__Task__: Start at the line in the entries below that contains "Task: Expand the Reports submenu", stop at the line that contains "Viewport: 1507px width, 812px height.", and output exactly the lines in that span, both ends included.

── Data ──

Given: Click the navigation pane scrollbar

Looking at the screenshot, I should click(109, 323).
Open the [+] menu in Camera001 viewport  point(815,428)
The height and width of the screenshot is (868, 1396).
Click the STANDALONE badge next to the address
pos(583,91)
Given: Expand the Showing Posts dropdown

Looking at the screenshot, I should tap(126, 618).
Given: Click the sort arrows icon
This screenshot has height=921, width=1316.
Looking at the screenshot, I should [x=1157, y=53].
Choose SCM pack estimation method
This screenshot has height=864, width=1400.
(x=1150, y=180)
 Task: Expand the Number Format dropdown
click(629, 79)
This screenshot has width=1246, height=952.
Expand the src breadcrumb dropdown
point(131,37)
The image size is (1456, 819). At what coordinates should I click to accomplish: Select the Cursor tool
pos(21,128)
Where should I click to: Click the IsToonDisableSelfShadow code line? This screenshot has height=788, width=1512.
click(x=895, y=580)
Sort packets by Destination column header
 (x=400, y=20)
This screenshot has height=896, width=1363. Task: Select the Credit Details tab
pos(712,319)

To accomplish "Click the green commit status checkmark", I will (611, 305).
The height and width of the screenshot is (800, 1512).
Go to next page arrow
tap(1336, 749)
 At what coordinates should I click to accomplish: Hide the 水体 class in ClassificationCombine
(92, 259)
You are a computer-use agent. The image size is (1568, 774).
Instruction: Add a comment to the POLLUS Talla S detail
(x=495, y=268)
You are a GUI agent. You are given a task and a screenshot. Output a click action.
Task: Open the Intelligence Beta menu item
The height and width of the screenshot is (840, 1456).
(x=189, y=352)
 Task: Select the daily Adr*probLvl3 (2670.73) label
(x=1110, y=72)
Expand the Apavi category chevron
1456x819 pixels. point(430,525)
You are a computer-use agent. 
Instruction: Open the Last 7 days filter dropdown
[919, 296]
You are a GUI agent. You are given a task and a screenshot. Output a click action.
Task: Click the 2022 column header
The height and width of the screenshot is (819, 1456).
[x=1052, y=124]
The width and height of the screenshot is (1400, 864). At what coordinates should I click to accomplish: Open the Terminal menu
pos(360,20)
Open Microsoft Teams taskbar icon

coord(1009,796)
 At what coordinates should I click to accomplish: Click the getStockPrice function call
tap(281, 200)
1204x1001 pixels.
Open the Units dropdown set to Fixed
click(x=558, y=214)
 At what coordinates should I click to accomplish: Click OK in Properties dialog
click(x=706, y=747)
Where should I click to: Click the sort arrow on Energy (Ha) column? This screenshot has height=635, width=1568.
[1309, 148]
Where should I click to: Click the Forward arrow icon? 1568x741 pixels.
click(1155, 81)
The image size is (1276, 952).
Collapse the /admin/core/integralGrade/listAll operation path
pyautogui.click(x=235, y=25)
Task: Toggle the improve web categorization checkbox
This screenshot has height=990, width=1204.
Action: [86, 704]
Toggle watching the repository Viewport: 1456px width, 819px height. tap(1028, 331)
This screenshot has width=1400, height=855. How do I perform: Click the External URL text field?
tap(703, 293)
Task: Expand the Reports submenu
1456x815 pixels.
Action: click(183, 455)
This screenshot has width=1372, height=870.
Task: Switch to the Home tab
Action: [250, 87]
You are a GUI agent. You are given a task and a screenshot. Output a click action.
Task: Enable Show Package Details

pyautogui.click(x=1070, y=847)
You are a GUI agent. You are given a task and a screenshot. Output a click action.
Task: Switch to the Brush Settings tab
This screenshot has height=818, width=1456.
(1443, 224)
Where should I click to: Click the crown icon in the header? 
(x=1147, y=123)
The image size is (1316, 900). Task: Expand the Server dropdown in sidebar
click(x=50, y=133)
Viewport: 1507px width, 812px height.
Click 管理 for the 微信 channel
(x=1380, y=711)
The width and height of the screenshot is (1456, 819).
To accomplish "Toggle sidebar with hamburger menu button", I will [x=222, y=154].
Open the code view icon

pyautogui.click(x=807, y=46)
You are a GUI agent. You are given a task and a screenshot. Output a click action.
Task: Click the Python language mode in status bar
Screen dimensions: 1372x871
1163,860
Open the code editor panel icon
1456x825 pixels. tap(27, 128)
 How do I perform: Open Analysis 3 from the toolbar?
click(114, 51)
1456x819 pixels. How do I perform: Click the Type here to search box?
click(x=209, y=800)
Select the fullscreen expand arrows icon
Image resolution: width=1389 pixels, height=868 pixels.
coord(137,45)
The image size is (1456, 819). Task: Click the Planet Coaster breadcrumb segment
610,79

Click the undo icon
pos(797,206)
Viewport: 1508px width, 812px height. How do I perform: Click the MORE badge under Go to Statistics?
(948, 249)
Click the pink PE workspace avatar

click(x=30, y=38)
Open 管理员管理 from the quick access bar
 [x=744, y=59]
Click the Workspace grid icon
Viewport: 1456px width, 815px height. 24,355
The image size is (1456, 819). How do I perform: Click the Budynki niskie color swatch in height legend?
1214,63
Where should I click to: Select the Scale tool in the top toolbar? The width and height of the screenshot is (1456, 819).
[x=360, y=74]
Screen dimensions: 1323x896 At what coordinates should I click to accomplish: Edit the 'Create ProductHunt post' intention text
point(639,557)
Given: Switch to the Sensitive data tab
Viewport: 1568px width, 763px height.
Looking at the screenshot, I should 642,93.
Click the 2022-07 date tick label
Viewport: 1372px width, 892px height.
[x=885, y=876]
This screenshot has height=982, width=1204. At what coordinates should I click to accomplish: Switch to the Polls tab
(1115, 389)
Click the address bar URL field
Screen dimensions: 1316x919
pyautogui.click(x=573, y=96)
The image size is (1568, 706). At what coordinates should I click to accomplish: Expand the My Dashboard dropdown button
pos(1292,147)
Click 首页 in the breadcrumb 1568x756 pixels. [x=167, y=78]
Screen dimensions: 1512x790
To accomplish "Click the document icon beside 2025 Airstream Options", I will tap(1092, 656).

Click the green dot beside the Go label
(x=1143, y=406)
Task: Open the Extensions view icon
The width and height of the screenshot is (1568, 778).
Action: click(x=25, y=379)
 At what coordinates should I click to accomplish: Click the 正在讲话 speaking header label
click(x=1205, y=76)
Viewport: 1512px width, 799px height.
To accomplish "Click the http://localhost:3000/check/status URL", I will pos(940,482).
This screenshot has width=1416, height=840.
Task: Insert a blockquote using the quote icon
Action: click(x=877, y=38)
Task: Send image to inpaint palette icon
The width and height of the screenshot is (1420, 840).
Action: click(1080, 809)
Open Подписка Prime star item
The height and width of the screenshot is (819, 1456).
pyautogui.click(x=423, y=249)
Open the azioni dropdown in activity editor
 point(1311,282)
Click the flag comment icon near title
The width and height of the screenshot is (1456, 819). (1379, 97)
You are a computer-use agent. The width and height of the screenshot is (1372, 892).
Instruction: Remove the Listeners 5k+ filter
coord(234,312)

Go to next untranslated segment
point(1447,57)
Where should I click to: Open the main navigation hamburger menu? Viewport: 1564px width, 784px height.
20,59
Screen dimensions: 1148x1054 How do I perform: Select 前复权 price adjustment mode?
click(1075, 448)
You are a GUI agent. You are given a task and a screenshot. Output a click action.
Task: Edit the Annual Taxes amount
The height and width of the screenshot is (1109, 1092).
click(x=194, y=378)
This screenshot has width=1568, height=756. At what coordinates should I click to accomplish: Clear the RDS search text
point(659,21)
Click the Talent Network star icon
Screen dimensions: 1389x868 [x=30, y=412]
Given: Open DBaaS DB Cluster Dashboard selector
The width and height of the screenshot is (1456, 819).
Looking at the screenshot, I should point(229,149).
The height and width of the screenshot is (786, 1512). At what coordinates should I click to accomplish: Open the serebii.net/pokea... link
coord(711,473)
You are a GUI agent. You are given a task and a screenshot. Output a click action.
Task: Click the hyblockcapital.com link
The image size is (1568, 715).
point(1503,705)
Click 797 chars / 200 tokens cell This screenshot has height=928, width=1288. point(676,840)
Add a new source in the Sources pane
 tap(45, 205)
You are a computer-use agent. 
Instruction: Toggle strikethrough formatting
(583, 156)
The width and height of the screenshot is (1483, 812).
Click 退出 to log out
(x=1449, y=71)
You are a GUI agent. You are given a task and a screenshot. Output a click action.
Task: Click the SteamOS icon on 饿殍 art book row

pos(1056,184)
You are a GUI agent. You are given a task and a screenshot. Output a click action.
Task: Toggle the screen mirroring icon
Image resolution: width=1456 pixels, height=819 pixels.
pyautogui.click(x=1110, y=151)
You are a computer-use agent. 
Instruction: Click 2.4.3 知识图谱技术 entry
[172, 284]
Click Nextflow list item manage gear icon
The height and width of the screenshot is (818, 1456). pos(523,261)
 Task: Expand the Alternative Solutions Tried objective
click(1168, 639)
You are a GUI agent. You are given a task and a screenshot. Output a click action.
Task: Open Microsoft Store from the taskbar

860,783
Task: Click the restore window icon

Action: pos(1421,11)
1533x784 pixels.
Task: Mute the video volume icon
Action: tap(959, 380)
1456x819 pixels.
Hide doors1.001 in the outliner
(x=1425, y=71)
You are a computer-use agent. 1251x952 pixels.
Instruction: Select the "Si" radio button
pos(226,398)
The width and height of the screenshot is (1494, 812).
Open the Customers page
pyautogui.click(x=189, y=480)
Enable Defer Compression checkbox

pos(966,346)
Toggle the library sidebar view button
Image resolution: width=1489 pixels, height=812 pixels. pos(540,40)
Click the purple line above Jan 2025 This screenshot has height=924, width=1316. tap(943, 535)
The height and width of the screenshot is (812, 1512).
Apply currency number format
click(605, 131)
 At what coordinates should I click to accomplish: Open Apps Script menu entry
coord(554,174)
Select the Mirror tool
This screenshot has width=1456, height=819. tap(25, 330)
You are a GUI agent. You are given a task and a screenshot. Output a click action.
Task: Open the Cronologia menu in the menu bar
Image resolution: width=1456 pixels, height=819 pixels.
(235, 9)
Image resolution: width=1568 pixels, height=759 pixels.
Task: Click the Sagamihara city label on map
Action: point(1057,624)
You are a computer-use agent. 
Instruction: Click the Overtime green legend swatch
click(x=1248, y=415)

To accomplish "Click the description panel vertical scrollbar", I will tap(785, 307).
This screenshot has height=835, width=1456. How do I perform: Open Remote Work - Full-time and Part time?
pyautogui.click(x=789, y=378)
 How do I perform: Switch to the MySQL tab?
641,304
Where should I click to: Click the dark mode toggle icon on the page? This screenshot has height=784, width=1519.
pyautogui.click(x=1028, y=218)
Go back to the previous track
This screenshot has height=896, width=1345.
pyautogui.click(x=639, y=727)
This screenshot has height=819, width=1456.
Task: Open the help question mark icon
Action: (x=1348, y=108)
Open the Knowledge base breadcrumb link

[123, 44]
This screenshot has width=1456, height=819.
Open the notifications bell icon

───

__Reply to the exercise__:
Task: Expand the Reports submenu
1456x815 pixels.
Action: click(183, 455)
This screenshot has width=1372, height=870.
Task: Switch to the Home tab
Action: [250, 87]
You are a GUI agent. You are given a task and a screenshot. Output a click action.
Task: Enable Show Package Details

pyautogui.click(x=1070, y=847)
You are a GUI agent. You are given a task and a screenshot. Output a click action.
Task: Switch to the Brush Settings tab
This screenshot has height=818, width=1456.
(1443, 224)
Where should I click to: Click the crown icon in the header? 
(x=1147, y=123)
The image size is (1316, 900). Task: Expand the Server dropdown in sidebar
click(x=50, y=133)
Viewport: 1507px width, 812px height.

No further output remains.